Sounds like a lot of three- and four-year-olds.

The Wall Street Journal says AI gadgets are bad, but still promising.

To be fair, most three- and four-year-olds can be good, even sweet, most of the time, but when they're bad, they're very, very bad. Ditto AS.


Fine granularity.

I admit it—I'm an introvert. That's been pretty consistent for my entire life. No shame there.

But now, I find out that being an 'introvert' is no longer enough. I have to be one of four types of introvert. Am I Social? Anxious? Thinking? Restrained? I can be social in small groups, like to put time into making decisions, and definitely a thinker. If I have to pick one, that's the one I would go with.

But for whom am I agonizing? Certainly not for other introverts. Not me. Extroverts, when I run into them, don't care. They just want to be the life of the party.

And speaking of extroverts, turns out they fall into four camps, too, at least according to Glam magazine. Why am I not surprised that Very Well Mind gives us the 411 on introverts, while Glam covers the party animals?


Revisiting meaning and greatness.

The Poetry Foundation, after a week or so of cutting edge poetry (translation: does anybody beyond the author have any idea what the point of this is?) made amends by running John Milton's Sonnet 19, with its magnificent final line:

They also serve who only stand and wait.


Random observations.

It's a lot easier to get to 'inbox-0' after Christmas, when all the ads have stopped, than before.

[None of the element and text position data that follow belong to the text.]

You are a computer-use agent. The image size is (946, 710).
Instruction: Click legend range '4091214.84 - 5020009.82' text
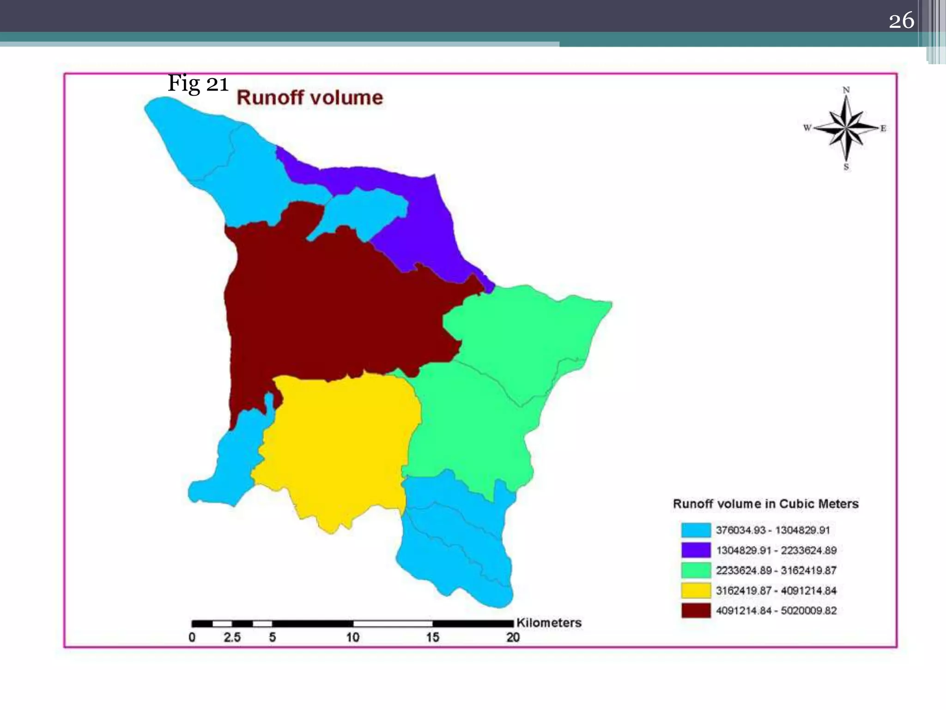(776, 611)
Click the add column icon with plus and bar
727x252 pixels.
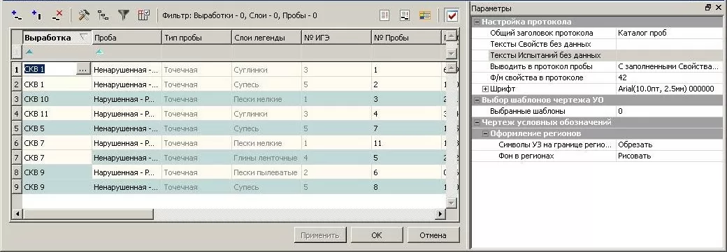click(37, 15)
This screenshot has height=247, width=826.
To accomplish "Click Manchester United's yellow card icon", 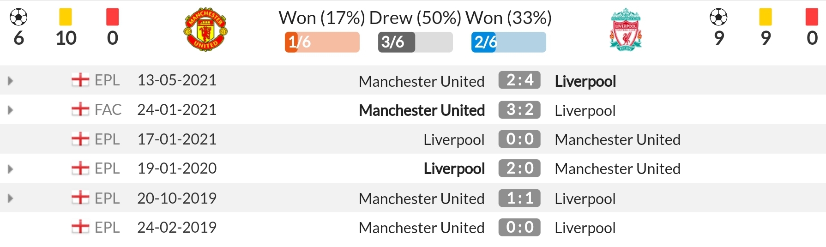I will [66, 17].
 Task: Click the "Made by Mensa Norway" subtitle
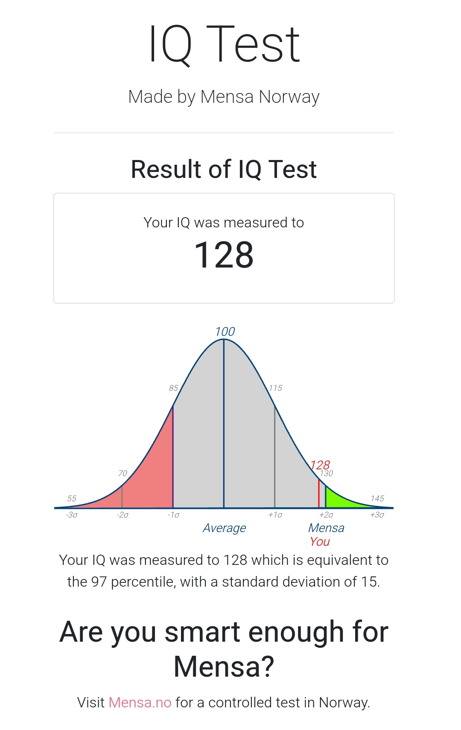(224, 97)
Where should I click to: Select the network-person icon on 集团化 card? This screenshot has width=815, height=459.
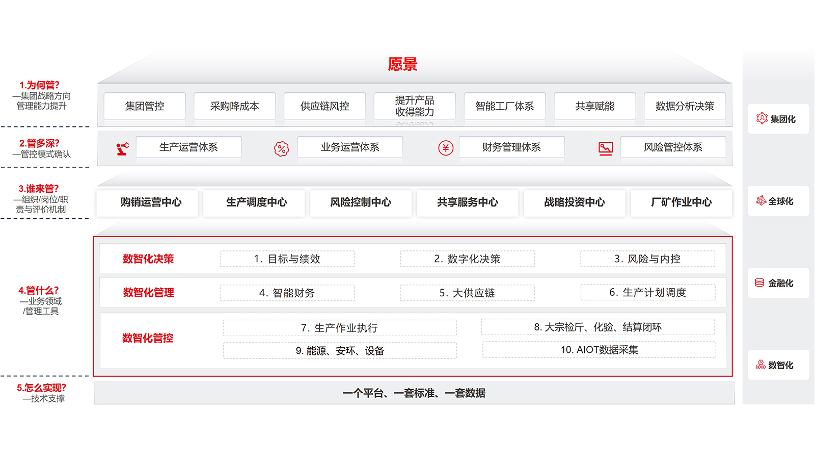coord(761,118)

The best way to combat boredom is not to fill your life with external stimuli, but to live in boredom until you can't stand being bored any more.


word of the week

 bituminous

poetry recent augie sez

Quoted.


... that’s really part of the magic. You come up with an idea and you pass it through the rest of the band and it’s what the band does with it that makes the magic. But I must say that, probably with ‘Gimme Shelter’ and maybe a part of ‘Jumpin’ Jack Flash’, it sounded like what I was hearing in my head as I was writing it.